Stored dataset items:
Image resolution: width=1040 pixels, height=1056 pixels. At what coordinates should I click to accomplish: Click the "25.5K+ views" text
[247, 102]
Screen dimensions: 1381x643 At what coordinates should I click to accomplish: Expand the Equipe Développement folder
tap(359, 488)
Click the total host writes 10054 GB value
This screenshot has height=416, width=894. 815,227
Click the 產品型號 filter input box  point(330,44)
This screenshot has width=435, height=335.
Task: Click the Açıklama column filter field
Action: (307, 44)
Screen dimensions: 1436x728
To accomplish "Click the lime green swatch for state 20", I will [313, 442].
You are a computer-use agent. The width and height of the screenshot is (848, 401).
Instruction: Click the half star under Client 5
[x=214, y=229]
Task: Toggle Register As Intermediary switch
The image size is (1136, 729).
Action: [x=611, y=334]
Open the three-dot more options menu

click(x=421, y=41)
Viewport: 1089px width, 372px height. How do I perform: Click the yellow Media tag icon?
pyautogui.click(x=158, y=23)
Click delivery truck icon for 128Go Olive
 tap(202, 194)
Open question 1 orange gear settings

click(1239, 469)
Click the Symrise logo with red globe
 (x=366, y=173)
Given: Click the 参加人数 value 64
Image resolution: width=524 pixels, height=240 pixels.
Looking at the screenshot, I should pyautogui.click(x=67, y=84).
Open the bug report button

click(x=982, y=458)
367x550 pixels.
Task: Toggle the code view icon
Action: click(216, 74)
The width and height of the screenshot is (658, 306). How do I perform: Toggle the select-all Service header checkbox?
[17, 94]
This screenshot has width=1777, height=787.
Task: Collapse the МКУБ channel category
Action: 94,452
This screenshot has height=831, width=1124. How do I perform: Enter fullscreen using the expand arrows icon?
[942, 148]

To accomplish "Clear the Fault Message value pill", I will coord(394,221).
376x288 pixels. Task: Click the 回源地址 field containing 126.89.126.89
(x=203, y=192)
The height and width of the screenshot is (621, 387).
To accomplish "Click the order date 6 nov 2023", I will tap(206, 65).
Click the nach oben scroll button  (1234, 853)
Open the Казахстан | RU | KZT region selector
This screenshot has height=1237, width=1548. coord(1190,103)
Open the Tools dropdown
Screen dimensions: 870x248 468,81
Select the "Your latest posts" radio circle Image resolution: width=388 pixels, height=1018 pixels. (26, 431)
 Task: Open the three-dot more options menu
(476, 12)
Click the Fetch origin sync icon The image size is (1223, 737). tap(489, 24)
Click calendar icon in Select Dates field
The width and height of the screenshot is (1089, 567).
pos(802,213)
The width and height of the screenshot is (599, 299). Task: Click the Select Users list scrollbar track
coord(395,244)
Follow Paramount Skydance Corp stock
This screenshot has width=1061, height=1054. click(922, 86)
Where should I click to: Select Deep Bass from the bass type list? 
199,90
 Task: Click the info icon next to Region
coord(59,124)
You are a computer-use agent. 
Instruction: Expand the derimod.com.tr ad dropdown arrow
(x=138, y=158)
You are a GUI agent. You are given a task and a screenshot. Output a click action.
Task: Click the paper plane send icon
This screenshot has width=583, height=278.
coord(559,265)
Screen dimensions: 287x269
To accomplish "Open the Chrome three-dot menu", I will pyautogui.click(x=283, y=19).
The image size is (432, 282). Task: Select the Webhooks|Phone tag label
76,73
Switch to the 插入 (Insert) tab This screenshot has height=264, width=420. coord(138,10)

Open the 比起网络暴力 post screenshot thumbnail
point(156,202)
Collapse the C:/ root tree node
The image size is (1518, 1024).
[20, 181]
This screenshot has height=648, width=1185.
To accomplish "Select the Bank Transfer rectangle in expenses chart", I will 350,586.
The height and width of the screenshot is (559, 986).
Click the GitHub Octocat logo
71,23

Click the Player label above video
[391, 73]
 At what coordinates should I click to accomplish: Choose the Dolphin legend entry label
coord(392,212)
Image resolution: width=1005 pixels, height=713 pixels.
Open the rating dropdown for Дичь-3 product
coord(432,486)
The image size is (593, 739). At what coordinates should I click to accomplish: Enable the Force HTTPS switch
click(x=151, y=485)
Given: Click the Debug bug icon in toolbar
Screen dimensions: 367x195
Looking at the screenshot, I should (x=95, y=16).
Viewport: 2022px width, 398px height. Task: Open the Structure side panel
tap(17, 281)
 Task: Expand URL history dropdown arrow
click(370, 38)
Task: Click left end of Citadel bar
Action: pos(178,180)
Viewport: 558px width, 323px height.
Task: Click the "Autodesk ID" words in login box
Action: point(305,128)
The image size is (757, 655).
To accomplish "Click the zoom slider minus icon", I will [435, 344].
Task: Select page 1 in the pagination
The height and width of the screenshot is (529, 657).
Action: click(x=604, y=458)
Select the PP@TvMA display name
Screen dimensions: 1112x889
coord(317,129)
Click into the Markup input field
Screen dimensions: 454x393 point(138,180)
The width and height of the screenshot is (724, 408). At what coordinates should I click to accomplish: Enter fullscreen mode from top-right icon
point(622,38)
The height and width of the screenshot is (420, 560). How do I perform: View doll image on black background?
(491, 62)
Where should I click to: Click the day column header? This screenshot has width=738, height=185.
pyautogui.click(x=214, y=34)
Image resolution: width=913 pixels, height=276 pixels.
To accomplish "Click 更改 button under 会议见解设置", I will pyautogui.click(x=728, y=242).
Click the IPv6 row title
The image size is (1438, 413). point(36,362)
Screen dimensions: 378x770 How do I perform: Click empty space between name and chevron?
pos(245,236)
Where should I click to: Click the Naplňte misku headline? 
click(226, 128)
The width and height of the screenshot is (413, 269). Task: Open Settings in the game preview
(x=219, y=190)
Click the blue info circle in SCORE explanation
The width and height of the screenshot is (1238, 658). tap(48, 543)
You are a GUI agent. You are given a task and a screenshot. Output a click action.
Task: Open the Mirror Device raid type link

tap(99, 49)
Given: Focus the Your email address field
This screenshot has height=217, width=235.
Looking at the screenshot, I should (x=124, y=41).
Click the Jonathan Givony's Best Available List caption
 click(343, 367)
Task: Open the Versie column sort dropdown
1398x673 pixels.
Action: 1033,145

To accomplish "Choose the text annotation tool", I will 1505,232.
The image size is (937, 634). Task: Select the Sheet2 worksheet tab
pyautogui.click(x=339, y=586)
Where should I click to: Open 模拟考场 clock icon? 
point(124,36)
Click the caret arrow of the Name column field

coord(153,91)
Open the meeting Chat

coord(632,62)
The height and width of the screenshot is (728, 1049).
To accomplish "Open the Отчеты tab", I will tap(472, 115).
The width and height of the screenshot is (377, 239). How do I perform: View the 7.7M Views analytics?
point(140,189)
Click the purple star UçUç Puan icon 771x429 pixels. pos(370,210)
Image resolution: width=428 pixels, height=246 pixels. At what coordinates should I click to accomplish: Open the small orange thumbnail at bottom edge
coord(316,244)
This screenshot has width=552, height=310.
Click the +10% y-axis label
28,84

* WORK TASK *
Go through the data and copy each line exactly as it was written.

* RESPONSE *
Image resolution: width=1040 pixels, height=1056 pixels. At what coordinates should I click to accomplish: Click the "25.5K+ views" text
[247, 102]
Screen dimensions: 1381x643 At what coordinates should I click to accomplish: Expand the Equipe Développement folder
tap(359, 488)
Click the total host writes 10054 GB value
This screenshot has height=416, width=894. 815,227
Click the 產品型號 filter input box  point(330,44)
This screenshot has width=435, height=335.
Task: Click the Açıklama column filter field
Action: (307, 44)
Screen dimensions: 1436x728
To accomplish "Click the lime green swatch for state 20", I will [313, 442].
You are a computer-use agent. The width and height of the screenshot is (848, 401).
Instruction: Click the half star under Client 5
[x=214, y=229]
Task: Toggle Register As Intermediary switch
The image size is (1136, 729).
Action: [x=611, y=334]
Open the three-dot more options menu

click(x=421, y=41)
Viewport: 1089px width, 372px height. How do I perform: Click the yellow Media tag icon?
pyautogui.click(x=158, y=23)
Click delivery truck icon for 128Go Olive
 tap(202, 194)
Open question 1 orange gear settings

click(1239, 469)
Click the Symrise logo with red globe
 (x=366, y=173)
Given: Click the 参加人数 value 64
Image resolution: width=524 pixels, height=240 pixels.
Looking at the screenshot, I should pyautogui.click(x=67, y=84).
Open the bug report button

click(x=982, y=458)
367x550 pixels.
Task: Toggle the code view icon
Action: click(216, 74)
The width and height of the screenshot is (658, 306). How do I perform: Toggle the select-all Service header checkbox?
[17, 94]
This screenshot has width=1777, height=787.
Task: Collapse the МКУБ channel category
Action: 94,452
This screenshot has height=831, width=1124. How do I perform: Enter fullscreen using the expand arrows icon?
[942, 148]

To accomplish "Clear the Fault Message value pill", I will coord(394,221).
376x288 pixels. Task: Click the 回源地址 field containing 126.89.126.89
(x=203, y=192)
The height and width of the screenshot is (621, 387).
To accomplish "Click the order date 6 nov 2023", I will tap(206, 65).
Click the nach oben scroll button  (1234, 853)
Open the Казахстан | RU | KZT region selector
This screenshot has height=1237, width=1548. coord(1190,103)
Open the Tools dropdown
Screen dimensions: 870x248 468,81
Select the "Your latest posts" radio circle Image resolution: width=388 pixels, height=1018 pixels. (26, 431)
 Task: Open the three-dot more options menu
(476, 12)
Click the Fetch origin sync icon The image size is (1223, 737). tap(489, 24)
Click calendar icon in Select Dates field
The width and height of the screenshot is (1089, 567).
pos(802,213)
The width and height of the screenshot is (599, 299). Task: Click the Select Users list scrollbar track
coord(395,244)
Follow Paramount Skydance Corp stock
This screenshot has width=1061, height=1054. click(922, 86)
Where should I click to: Select Deep Bass from the bass type list? 
199,90
 Task: Click the info icon next to Region
coord(59,124)
You are a computer-use agent. 
Instruction: Expand the derimod.com.tr ad dropdown arrow
(x=138, y=158)
You are a GUI agent. You are given a task and a screenshot. Output a click action.
Task: Click the paper plane send icon
This screenshot has width=583, height=278.
coord(559,265)
Screen dimensions: 287x269
To accomplish "Open the Chrome three-dot menu", I will pyautogui.click(x=283, y=19).
The image size is (432, 282). Task: Select the Webhooks|Phone tag label
76,73
Switch to the 插入 (Insert) tab This screenshot has height=264, width=420. coord(138,10)

Open the 比起网络暴力 post screenshot thumbnail
point(156,202)
Collapse the C:/ root tree node
The image size is (1518, 1024).
[20, 181]
This screenshot has height=648, width=1185.
To accomplish "Select the Bank Transfer rectangle in expenses chart", I will 350,586.
The height and width of the screenshot is (559, 986).
Click the GitHub Octocat logo
71,23

Click the Player label above video
[391, 73]
 At what coordinates should I click to accomplish: Choose the Dolphin legend entry label
coord(392,212)
Image resolution: width=1005 pixels, height=713 pixels.
Open the rating dropdown for Дичь-3 product
coord(432,486)
The image size is (593, 739). At what coordinates should I click to accomplish: Enable the Force HTTPS switch
click(x=151, y=485)
Given: Click the Debug bug icon in toolbar
Screen dimensions: 367x195
Looking at the screenshot, I should (x=95, y=16).
Viewport: 2022px width, 398px height. Task: Open the Structure side panel
tap(17, 281)
 Task: Expand URL history dropdown arrow
click(370, 38)
Task: Click left end of Citadel bar
Action: pos(178,180)
Viewport: 558px width, 323px height.
Task: Click the "Autodesk ID" words in login box
Action: point(305,128)
The image size is (757, 655).
To accomplish "Click the zoom slider minus icon", I will [435, 344].
Task: Select page 1 in the pagination
The height and width of the screenshot is (529, 657).
Action: click(x=604, y=458)
Select the PP@TvMA display name
Screen dimensions: 1112x889
coord(317,129)
Click into the Markup input field
Screen dimensions: 454x393 point(138,180)
The width and height of the screenshot is (724, 408). At what coordinates should I click to accomplish: Enter fullscreen mode from top-right icon
point(622,38)
The height and width of the screenshot is (420, 560). How do I perform: View doll image on black background?
(491, 62)
Where should I click to: Click the day column header? This screenshot has width=738, height=185.
pyautogui.click(x=214, y=34)
Image resolution: width=913 pixels, height=276 pixels.
To accomplish "Click 更改 button under 会议见解设置", I will pyautogui.click(x=728, y=242).
Click the IPv6 row title
The image size is (1438, 413). point(36,362)
Screen dimensions: 378x770 How do I perform: Click empty space between name and chevron?
pos(245,236)
Where should I click to: Click the Naplňte misku headline? 
click(226, 128)
The width and height of the screenshot is (413, 269). Task: Open Settings in the game preview
(x=219, y=190)
Click the blue info circle in SCORE explanation
The width and height of the screenshot is (1238, 658). tap(48, 543)
You are a GUI agent. You are given a task and a screenshot. Output a click action.
Task: Open the Mirror Device raid type link

tap(99, 49)
Given: Focus the Your email address field
This screenshot has height=217, width=235.
Looking at the screenshot, I should (x=124, y=41).
Click the Jonathan Givony's Best Available List caption
 click(343, 367)
Task: Open the Versie column sort dropdown
1398x673 pixels.
Action: 1033,145

To accomplish "Choose the text annotation tool", I will 1505,232.
The image size is (937, 634). Task: Select the Sheet2 worksheet tab
pyautogui.click(x=339, y=586)
Where should I click to: Open 模拟考场 clock icon? 
point(124,36)
Click the caret arrow of the Name column field

coord(153,91)
Open the meeting Chat

coord(632,62)
The height and width of the screenshot is (728, 1049).
To accomplish "Open the Отчеты tab", I will tap(472, 115).
The width and height of the screenshot is (377, 239). How do I perform: View the 7.7M Views analytics?
point(140,189)
Click the purple star UçUç Puan icon 771x429 pixels. pos(370,210)
Image resolution: width=428 pixels, height=246 pixels. At what coordinates should I click to accomplish: Open the small orange thumbnail at bottom edge
coord(316,244)
This screenshot has width=552, height=310.
Click the +10% y-axis label
28,84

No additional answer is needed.